__WHAT IS EXPECTED__
With every line kept intact, print the entries that appear below.

RECORDS FOR THE EXERCISE: Begin

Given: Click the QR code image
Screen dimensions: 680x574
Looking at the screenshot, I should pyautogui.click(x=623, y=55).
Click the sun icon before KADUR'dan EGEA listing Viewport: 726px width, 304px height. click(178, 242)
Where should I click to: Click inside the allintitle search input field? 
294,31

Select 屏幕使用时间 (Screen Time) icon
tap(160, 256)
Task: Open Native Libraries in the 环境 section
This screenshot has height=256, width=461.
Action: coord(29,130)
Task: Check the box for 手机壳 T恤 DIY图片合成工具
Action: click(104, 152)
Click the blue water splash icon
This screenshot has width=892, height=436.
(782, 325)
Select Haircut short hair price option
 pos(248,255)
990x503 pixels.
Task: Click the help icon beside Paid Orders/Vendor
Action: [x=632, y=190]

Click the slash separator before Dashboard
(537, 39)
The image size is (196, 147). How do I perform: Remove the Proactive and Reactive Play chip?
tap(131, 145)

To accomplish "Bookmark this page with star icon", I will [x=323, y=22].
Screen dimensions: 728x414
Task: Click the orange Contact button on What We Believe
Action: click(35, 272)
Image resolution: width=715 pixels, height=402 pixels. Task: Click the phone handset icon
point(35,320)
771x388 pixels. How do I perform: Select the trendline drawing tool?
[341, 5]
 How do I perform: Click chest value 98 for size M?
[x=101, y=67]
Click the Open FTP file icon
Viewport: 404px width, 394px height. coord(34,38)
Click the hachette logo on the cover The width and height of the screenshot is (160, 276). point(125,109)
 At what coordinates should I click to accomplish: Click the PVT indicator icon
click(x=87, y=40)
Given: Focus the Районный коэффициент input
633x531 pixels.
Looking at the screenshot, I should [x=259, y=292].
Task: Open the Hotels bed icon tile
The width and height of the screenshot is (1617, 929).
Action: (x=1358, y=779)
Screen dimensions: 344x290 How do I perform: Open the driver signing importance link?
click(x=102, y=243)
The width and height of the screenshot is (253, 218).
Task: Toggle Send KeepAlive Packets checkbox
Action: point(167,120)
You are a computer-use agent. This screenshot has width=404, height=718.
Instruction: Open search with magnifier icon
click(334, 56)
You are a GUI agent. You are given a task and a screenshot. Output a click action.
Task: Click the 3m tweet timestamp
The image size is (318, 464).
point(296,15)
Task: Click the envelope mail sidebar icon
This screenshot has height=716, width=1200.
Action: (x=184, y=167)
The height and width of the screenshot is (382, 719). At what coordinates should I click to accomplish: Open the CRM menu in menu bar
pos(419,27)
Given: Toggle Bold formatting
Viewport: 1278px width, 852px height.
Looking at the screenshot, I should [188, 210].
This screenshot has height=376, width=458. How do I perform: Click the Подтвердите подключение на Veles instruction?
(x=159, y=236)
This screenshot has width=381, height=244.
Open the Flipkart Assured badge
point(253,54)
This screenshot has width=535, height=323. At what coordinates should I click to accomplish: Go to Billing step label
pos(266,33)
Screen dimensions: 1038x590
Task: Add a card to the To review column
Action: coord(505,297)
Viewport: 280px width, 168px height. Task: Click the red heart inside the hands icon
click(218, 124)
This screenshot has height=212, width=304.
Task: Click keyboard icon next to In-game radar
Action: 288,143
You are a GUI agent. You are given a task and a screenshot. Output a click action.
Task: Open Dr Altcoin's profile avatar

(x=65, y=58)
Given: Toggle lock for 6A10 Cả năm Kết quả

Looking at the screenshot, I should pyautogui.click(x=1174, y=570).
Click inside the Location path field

RECORDS FOR THE EXERCISE: End

__SOLUTION FOR THIS TASK__
Given: Click the QR code image
Screen dimensions: 680x574
Looking at the screenshot, I should pyautogui.click(x=623, y=55).
Click the sun icon before KADUR'dan EGEA listing Viewport: 726px width, 304px height. click(178, 242)
Where should I click to: Click inside the allintitle search input field? 
294,31

Select 屏幕使用时间 (Screen Time) icon
tap(160, 256)
Task: Open Native Libraries in the 环境 section
This screenshot has height=256, width=461.
Action: coord(29,130)
Task: Check the box for 手机壳 T恤 DIY图片合成工具
Action: click(104, 152)
Click the blue water splash icon
This screenshot has width=892, height=436.
(782, 325)
Select Haircut short hair price option
 pos(248,255)
990x503 pixels.
Task: Click the help icon beside Paid Orders/Vendor
Action: [x=632, y=190]

Click the slash separator before Dashboard
(537, 39)
The image size is (196, 147). How do I perform: Remove the Proactive and Reactive Play chip?
tap(131, 145)

To accomplish "Bookmark this page with star icon", I will [x=323, y=22].
Screen dimensions: 728x414
Task: Click the orange Contact button on What We Believe
Action: click(35, 272)
Image resolution: width=715 pixels, height=402 pixels. Task: Click the phone handset icon
point(35,320)
771x388 pixels. How do I perform: Select the trendline drawing tool?
[341, 5]
 How do I perform: Click chest value 98 for size M?
[x=101, y=67]
Click the Open FTP file icon
Viewport: 404px width, 394px height. coord(34,38)
Click the hachette logo on the cover The width and height of the screenshot is (160, 276). point(125,109)
 At what coordinates should I click to accomplish: Click the PVT indicator icon
click(x=87, y=40)
Given: Focus the Районный коэффициент input
633x531 pixels.
Looking at the screenshot, I should [x=259, y=292].
Task: Open the Hotels bed icon tile
The width and height of the screenshot is (1617, 929).
Action: (x=1358, y=779)
Screen dimensions: 344x290 How do I perform: Open the driver signing importance link?
click(x=102, y=243)
The width and height of the screenshot is (253, 218).
Task: Toggle Send KeepAlive Packets checkbox
Action: point(167,120)
You are a computer-use agent. This screenshot has width=404, height=718.
Instruction: Open search with magnifier icon
click(334, 56)
You are a GUI agent. You are given a task and a screenshot. Output a click action.
Task: Click the 3m tweet timestamp
The image size is (318, 464).
point(296,15)
Task: Click the envelope mail sidebar icon
This screenshot has height=716, width=1200.
Action: (x=184, y=167)
The height and width of the screenshot is (382, 719). At what coordinates should I click to accomplish: Open the CRM menu in menu bar
pos(419,27)
Given: Toggle Bold formatting
Viewport: 1278px width, 852px height.
Looking at the screenshot, I should [188, 210].
This screenshot has height=376, width=458. How do I perform: Click the Подтвердите подключение на Veles instruction?
(x=159, y=236)
This screenshot has width=381, height=244.
Open the Flipkart Assured badge
point(253,54)
This screenshot has width=535, height=323. At what coordinates should I click to accomplish: Go to Billing step label
pos(266,33)
Screen dimensions: 1038x590
Task: Add a card to the To review column
Action: coord(505,297)
Viewport: 280px width, 168px height. Task: Click the red heart inside the hands icon
click(218, 124)
This screenshot has height=212, width=304.
Task: Click keyboard icon next to In-game radar
Action: 288,143
You are a GUI agent. You are given a task and a screenshot. Output a click action.
Task: Open Dr Altcoin's profile avatar

(x=65, y=58)
Given: Toggle lock for 6A10 Cả năm Kết quả

Looking at the screenshot, I should pyautogui.click(x=1174, y=570).
Click inside the Location path field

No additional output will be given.